-- Exercise material follows --

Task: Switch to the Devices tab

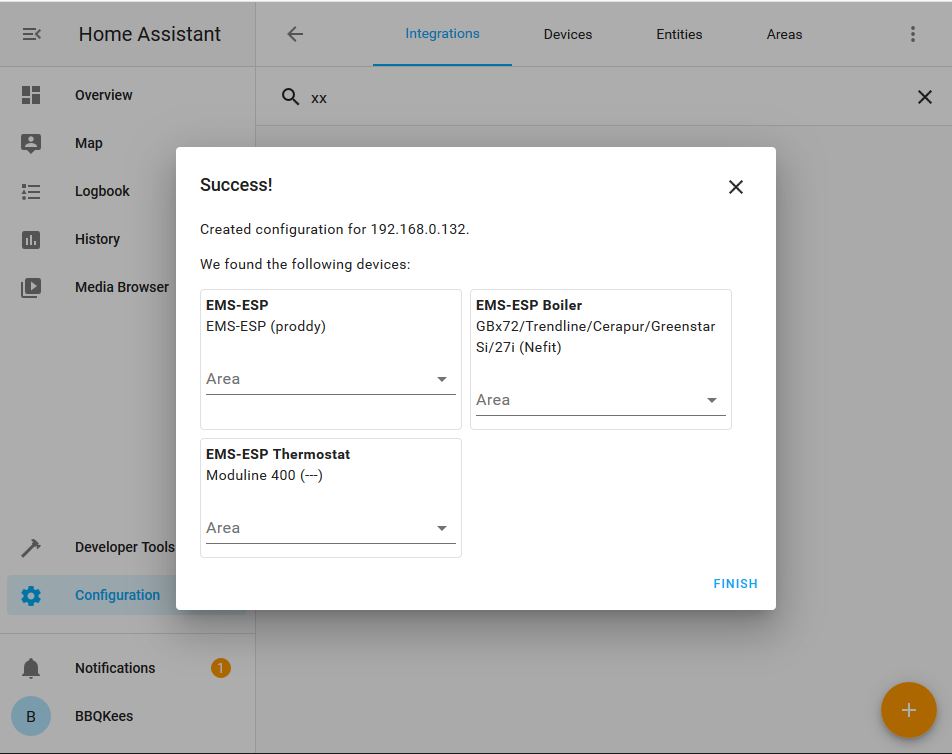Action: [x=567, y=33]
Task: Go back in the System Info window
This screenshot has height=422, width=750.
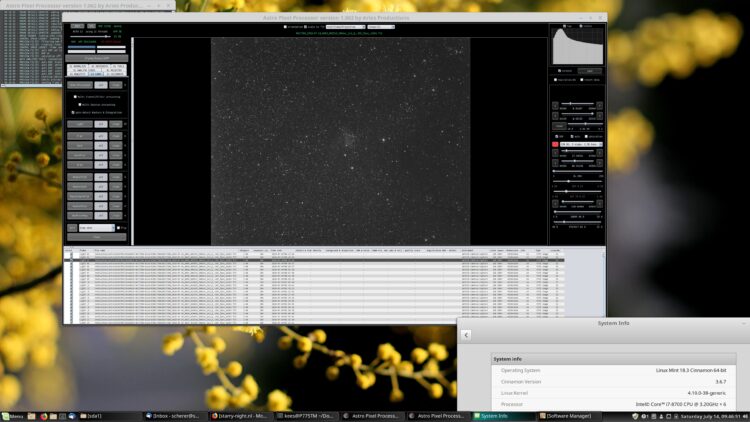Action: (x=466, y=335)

-- Exercise material concluded --

● Problem statement:
Pictures stay out. Write out everything else in the material exactly.

● Result below:
Task: Switch to the Devices tab

Action: [x=567, y=33]
Task: Go back in the System Info window
This screenshot has height=422, width=750.
Action: (x=466, y=335)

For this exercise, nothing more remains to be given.